Stated goal ::
Copy out, verbatim, the part of the rows that opens with the line containing "Click the ProcessCommandLine column header" and closes with the line containing "tap(1190, 244)", both of those lines included.

(begin)

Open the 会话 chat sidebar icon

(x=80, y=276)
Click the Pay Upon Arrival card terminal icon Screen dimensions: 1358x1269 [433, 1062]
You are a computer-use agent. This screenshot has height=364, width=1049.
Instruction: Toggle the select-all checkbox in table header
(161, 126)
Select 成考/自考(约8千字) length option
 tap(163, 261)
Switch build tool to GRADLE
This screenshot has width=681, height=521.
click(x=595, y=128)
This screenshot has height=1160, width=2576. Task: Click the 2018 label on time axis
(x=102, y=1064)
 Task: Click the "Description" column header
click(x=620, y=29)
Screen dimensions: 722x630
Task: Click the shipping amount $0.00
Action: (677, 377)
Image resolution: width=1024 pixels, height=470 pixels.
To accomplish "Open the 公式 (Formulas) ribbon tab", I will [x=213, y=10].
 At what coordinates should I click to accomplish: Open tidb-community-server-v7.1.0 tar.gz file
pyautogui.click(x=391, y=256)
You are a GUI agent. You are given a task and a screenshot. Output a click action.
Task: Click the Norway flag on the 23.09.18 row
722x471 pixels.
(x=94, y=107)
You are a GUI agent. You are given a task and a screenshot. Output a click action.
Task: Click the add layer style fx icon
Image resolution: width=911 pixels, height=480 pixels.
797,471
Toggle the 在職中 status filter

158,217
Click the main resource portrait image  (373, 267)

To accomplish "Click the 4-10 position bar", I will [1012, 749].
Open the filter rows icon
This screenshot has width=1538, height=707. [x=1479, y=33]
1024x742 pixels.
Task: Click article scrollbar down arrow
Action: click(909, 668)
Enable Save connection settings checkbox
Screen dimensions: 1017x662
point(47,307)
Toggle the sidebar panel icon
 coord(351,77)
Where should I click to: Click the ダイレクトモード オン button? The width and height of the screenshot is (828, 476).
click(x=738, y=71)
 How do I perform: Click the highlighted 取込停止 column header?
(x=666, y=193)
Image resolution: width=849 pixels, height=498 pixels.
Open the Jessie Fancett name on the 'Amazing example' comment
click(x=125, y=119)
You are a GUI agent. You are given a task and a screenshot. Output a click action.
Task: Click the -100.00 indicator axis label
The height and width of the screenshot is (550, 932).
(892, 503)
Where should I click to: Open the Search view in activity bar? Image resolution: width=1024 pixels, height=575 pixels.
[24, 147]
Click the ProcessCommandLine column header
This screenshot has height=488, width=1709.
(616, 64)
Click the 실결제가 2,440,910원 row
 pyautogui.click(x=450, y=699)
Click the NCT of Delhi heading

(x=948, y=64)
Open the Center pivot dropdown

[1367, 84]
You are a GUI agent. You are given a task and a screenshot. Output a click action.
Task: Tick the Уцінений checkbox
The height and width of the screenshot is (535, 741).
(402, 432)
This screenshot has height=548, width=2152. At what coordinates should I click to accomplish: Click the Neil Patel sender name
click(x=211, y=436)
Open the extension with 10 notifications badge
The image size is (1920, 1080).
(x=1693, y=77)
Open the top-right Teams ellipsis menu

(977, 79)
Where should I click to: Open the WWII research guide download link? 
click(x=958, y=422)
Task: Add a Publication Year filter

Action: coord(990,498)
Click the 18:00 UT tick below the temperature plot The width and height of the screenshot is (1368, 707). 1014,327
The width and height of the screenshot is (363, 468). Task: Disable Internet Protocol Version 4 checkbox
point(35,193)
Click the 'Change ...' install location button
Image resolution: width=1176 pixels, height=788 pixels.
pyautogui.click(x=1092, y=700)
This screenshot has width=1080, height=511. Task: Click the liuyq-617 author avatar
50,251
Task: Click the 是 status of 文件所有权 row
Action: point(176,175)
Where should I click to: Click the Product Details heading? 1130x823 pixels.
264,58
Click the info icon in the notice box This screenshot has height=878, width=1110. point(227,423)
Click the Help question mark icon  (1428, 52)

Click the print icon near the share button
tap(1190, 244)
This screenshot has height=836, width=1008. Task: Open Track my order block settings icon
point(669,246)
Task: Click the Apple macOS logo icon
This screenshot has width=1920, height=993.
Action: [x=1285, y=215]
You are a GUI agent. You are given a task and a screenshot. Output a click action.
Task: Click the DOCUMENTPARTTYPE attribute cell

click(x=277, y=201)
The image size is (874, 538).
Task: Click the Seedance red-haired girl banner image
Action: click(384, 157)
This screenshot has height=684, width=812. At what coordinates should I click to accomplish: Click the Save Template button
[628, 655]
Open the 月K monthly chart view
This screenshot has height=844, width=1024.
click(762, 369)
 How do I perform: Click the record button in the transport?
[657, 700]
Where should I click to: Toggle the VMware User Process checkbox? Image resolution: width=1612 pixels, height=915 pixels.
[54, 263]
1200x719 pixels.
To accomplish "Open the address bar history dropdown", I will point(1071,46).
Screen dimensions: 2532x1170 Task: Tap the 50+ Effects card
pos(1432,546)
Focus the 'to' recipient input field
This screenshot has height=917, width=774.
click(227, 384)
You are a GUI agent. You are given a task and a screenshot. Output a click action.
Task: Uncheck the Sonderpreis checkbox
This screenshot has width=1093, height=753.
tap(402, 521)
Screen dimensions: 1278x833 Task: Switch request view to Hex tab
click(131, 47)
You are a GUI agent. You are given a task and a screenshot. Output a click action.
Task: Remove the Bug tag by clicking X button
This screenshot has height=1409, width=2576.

(end)

Task response ::
Click the ProcessCommandLine column header
This screenshot has height=488, width=1709.
(616, 64)
Click the 실결제가 2,440,910원 row
 pyautogui.click(x=450, y=699)
Click the NCT of Delhi heading

(x=948, y=64)
Open the Center pivot dropdown

[1367, 84]
You are a GUI agent. You are given a task and a screenshot. Output a click action.
Task: Tick the Уцінений checkbox
The height and width of the screenshot is (535, 741).
(402, 432)
This screenshot has height=548, width=2152. At what coordinates should I click to accomplish: Click the Neil Patel sender name
click(x=211, y=436)
Open the extension with 10 notifications badge
The image size is (1920, 1080).
(x=1693, y=77)
Open the top-right Teams ellipsis menu

(977, 79)
Where should I click to: Open the WWII research guide download link? 
click(x=958, y=422)
Task: Add a Publication Year filter

Action: coord(990,498)
Click the 18:00 UT tick below the temperature plot The width and height of the screenshot is (1368, 707). 1014,327
The width and height of the screenshot is (363, 468). Task: Disable Internet Protocol Version 4 checkbox
point(35,193)
Click the 'Change ...' install location button
Image resolution: width=1176 pixels, height=788 pixels.
pyautogui.click(x=1092, y=700)
This screenshot has width=1080, height=511. Task: Click the liuyq-617 author avatar
50,251
Task: Click the 是 status of 文件所有权 row
Action: point(176,175)
Where should I click to: Click the Product Details heading? 1130x823 pixels.
264,58
Click the info icon in the notice box This screenshot has height=878, width=1110. point(227,423)
Click the Help question mark icon  (1428, 52)

Click the print icon near the share button
tap(1190, 244)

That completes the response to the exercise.